- Document extract:
I am an IT guy, and I would go with a website template. There are plenty of free ones out there. I haven't done web development in so long that a recent college grad would do a better job than me with a basic site. Also one thing I always think about it the length of the URL. The shorter the better. Also if it is catchy and easy to remember that is good. Short URLs fit better on business cards too if you have them.


----------



## Mike Cantolina (Feb 18, 2010)

Buckettruckbabe said:


> Our website scored a 88/100 at the time, and after doing some on page optimization with our webmaster, revamping of our blog and making sure all tags were correct, our score is up to 98.2/100



That's impressive!

I tried it and my first score is 53/100

Thanks for the link!


----------



## BlueRidgeMark (Feb 18, 2010)

> Is a Website a worthwile investment?



Only if you do it right. 

A poor website will send people away. You've got the right first step - recognizing that you need help. Amateurs who build their own site usually build crap.


Here's a good place to learn what NOT to do:


http://www.webpagesthatsuck.com


One more thing - you will pay for hosting _somewhere_. Make sure it includes email hosting, and USE IT!

Nothing shouts *AMATEUR HOUR* more than a "business" email address that ends in aol.com

Or whatever your ISP is....


----------



## af7850 (Feb 18, 2010)

ddhlakebound said:


> Apologies if my opinions come off as combative.



Let me offer the same apology to you! I think that you're hitting on a lot of interesting and important points.



> At any rate, Skaneateles is a town of 2500 people. I don't think thats enough people to stay busy, and when you begin searching only a few miles away, Lake Lawn Tree Service becomes nearly unfindable.



Yeah, I'm waiting to hear more about exactly what his market area is.



> Your comments on my pic alteration were the one thing I was worried about and didn't want to hear......Looks like my monitor is playing tricks on me....time for a new one. Now I'm worried that some of the pics on my site have the same washed out colorless look.

- Written task: In the forum thread, what score did Mike Cantolina get on his first try? Answer from the forum thread alone.

- Data extract:

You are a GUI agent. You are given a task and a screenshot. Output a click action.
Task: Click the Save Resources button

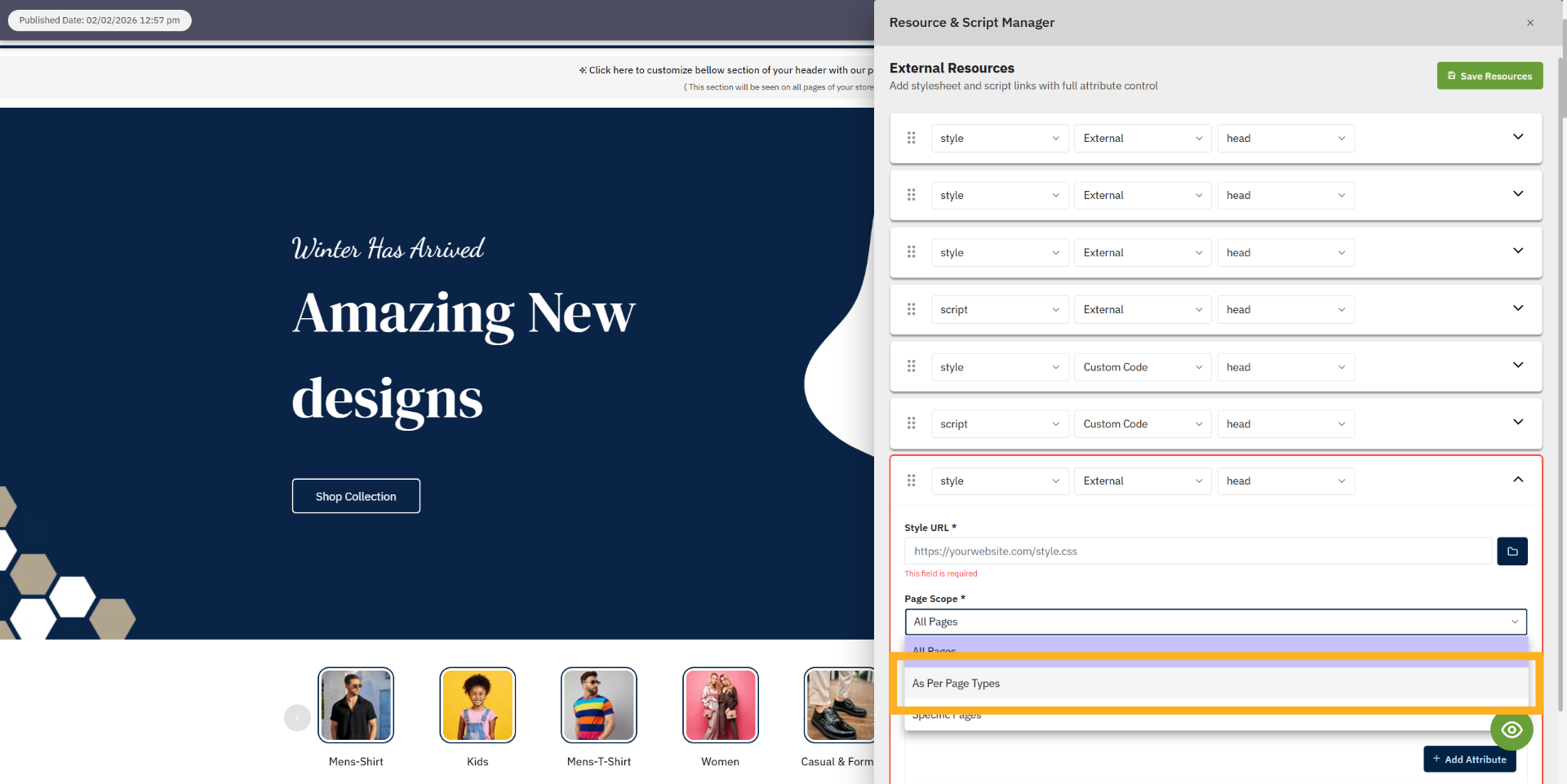click(x=1489, y=75)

- Response: 53/100